*INSTRUCTIONS FOR THE TASK*
Please put the material below into a numbered list, from the line with "What do you see at coordinates (450, 508)" up to and including the line with "center [400, 412].", leaving out any blank lines and everything outside that range.

[PROVIDED DATA — start]

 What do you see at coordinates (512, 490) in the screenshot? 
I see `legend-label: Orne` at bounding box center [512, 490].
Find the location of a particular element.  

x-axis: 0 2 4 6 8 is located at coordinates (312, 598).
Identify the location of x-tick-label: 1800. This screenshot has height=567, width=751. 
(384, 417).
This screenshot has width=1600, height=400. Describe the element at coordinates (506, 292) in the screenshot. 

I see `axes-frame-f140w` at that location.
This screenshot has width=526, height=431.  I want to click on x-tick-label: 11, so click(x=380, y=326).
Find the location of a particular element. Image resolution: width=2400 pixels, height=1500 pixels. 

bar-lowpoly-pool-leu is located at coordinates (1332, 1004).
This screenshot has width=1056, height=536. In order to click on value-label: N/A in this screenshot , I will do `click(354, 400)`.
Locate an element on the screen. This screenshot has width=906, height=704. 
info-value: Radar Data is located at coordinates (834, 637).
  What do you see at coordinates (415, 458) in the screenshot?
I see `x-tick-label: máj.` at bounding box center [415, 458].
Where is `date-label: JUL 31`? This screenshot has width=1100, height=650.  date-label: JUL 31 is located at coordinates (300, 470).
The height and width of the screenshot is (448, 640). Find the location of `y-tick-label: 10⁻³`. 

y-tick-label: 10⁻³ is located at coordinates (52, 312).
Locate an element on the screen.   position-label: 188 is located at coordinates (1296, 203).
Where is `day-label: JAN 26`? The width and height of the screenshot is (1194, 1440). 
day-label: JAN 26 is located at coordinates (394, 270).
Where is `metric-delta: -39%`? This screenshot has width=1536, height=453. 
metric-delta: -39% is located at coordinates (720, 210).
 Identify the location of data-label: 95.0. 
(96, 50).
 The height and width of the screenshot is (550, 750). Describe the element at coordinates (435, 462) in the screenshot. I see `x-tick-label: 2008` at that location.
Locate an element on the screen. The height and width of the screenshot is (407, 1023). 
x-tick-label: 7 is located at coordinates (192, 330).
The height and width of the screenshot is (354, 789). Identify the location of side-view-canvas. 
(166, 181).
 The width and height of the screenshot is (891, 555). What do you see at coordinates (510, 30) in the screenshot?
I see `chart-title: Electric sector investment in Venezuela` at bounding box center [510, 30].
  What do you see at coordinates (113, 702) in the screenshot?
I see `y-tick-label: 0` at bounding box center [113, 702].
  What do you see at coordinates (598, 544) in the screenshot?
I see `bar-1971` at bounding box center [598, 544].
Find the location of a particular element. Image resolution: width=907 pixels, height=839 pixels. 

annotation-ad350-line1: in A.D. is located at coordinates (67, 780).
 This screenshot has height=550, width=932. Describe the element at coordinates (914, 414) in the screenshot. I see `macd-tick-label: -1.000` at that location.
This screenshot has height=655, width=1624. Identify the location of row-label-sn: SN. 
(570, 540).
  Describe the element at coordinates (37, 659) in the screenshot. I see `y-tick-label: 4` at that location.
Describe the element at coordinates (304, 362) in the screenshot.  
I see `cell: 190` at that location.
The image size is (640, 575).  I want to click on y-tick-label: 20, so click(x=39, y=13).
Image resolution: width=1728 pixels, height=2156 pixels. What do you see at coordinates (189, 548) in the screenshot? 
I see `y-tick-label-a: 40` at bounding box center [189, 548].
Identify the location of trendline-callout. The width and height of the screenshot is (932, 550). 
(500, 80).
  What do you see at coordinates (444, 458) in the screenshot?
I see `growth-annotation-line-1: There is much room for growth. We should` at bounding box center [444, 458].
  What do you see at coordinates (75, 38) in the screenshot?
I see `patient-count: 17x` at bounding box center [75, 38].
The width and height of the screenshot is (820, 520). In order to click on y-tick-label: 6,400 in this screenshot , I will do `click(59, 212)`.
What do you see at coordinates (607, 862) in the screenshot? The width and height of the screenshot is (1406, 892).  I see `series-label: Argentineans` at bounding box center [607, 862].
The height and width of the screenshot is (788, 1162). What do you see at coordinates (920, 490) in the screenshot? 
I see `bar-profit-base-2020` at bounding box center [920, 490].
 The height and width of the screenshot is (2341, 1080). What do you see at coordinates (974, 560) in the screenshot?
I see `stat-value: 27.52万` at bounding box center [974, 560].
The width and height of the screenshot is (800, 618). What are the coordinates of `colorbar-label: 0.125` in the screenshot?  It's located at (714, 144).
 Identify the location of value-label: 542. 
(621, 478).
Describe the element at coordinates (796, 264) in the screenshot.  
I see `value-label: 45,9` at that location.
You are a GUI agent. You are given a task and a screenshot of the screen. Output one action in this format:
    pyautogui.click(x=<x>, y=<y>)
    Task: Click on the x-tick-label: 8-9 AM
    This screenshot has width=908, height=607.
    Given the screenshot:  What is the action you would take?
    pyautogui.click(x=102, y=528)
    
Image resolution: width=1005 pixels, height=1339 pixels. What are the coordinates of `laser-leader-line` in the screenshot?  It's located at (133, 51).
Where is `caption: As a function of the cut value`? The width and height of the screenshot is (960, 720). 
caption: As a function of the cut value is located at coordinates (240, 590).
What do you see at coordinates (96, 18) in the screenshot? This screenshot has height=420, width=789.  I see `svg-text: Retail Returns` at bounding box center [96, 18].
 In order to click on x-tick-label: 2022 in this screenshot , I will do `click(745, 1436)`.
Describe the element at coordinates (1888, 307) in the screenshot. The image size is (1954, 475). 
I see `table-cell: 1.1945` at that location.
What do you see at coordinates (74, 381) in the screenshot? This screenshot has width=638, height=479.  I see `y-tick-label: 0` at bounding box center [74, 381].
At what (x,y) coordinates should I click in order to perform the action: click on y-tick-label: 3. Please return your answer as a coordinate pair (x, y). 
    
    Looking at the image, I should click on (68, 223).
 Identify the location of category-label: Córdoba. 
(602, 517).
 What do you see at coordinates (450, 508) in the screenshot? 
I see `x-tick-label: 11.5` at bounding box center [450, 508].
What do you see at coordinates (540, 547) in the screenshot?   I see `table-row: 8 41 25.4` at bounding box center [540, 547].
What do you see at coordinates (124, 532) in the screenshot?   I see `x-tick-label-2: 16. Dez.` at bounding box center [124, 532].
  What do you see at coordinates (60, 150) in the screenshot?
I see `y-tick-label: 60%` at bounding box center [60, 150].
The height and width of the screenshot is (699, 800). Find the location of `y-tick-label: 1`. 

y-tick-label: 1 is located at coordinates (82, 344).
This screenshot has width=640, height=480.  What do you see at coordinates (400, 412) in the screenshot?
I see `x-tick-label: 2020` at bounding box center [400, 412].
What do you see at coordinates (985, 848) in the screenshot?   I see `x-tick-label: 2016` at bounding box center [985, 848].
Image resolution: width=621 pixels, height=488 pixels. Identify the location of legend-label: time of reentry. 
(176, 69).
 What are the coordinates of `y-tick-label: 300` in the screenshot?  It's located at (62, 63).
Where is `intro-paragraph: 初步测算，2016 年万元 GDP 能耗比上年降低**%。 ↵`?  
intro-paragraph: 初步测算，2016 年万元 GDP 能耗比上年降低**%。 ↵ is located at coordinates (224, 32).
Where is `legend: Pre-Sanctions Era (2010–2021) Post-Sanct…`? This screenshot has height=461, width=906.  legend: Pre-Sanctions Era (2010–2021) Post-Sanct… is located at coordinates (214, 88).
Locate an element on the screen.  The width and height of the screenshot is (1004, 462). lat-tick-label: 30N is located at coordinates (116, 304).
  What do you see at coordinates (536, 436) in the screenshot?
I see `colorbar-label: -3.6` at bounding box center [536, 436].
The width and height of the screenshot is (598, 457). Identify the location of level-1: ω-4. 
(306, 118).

[PROVIDED DATA — finish]

*OUTPUT BELOW*
1.  What do you see at coordinates (450, 508) in the screenshot? 
2. I see `x-tick-label: 11.5` at bounding box center [450, 508].
3. What do you see at coordinates (540, 547) in the screenshot?   I see `table-row: 8 41 25.4` at bounding box center [540, 547].
4. What do you see at coordinates (124, 532) in the screenshot?   I see `x-tick-label-2: 16. Dez.` at bounding box center [124, 532].
5.   What do you see at coordinates (60, 150) in the screenshot?
6. I see `y-tick-label: 60%` at bounding box center [60, 150].
7. The height and width of the screenshot is (699, 800). Find the location of `y-tick-label: 1`. 
8. y-tick-label: 1 is located at coordinates (82, 344).
9. This screenshot has width=640, height=480.  What do you see at coordinates (400, 412) in the screenshot?
10. I see `x-tick-label: 2020` at bounding box center [400, 412].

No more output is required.